AMYLOIDOGENIC PATHWAY

The accumulation of Aβ peptides into plaques is one of the most significant hallmarks of AD, and increased Aβ production is argued to be associated with the preclinical stages of AD before symptomatic behavioral changes (12). Much research has focused on examining how to reduce the production and accumulation of these peptides (9). Aβ peptides originate from the cleavage of the transmembrane protein, APP (13). Cleavage of APP can be carried out by the β-site APP cleaving enzyme 1 (BACE1), which cleaves APP in its N-terminus region (13). This initial cleavage results in a membrane-bound C99 fragment, along with a soluble APP β fragment that is released into the extracellular region (14). The membrane-bound C99 fragment is then cleaved by γ-secretase, to result in the Aβ peptides (13). Alternatively, in the nonamyloidogenic pathway, APP cleavage is completed by α-secretase (15). The significance of α-secretase’s cleavage comes from the fact that APP is cleaved within the Aβ domain, which avoids Aβ production.

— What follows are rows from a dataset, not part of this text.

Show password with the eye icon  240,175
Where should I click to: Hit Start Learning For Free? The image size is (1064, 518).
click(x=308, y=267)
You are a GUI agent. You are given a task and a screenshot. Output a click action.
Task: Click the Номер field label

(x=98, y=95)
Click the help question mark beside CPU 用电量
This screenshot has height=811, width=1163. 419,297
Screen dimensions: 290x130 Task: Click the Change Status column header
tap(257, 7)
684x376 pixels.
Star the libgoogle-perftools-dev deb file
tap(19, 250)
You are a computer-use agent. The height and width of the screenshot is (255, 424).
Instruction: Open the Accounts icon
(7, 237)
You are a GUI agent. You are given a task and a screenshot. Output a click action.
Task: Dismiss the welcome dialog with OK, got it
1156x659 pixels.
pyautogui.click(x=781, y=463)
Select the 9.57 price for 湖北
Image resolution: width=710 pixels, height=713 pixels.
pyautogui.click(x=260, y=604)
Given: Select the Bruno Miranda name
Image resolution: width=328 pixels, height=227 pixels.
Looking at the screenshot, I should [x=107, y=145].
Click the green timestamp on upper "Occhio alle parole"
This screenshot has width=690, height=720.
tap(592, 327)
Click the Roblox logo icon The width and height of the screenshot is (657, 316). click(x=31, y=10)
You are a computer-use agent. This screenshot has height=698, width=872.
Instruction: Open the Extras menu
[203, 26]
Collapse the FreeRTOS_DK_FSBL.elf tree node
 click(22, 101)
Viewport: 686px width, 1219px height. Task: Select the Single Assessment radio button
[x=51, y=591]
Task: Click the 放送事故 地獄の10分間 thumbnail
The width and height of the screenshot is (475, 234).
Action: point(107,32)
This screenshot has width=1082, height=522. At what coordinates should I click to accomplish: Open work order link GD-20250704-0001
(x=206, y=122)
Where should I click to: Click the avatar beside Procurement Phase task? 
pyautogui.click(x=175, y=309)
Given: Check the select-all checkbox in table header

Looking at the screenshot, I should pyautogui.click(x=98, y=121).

Since BACE1 is the rate-limiting enzyme for Aβ production, its increased activity, coupled with reductions in α-secretase, will result in more Aβ peptide production and eventual aggregation.

ESTROGEN AND THE BRAIN

Estrogen is a steroid hormone mainly produced by the ovaries and primarily known for its role in the achievement of sexual maturation and fertility. Apart from its commonly known roles, estrogen also stimulates neuroprotective mechanisms that lead to the improvement of both neuronal health and spatial memory retention (8, 16). These neuroprotective properties of estrogen are typically facilitated by its most biologically active form, estradiol (17, 18). Estradiol is found in circulation and is able to cross the blood-brain barrier (BBB) through lipid-facilitated diffusion (19). After crossing the BBB, estradiol can act on neurons via altering genetic transcription, with the aid of estrogen receptors (ERα/ERβ) (18). In binding to ERα/ERβ, estrogen can elicit its effects through genomic or nongenomic signaling. Estrogen receptors develop homo- and heterodimers (ERα/ERβ) following their activation (19). With genomic signaling, estrogen’s impact is mediated by cytosolic estrogen receptors. The newly formed estrogen receptor homo- and heterodimers translocate to the nucleus, resulting in increases in gene transcription via binding to estrogen response elements (EREs) (17, 20, 21). Conversely, with nongenomic signaling, estrogen binds to its receptor at the cell membrane, resulting in a downstream signaling cascade. Two important downstream effects of genomic and nongenomic estrogen signaling are increased in BDNF content and the regulation of APP processing (Fig. 1).

Figure 1.

Figure 1.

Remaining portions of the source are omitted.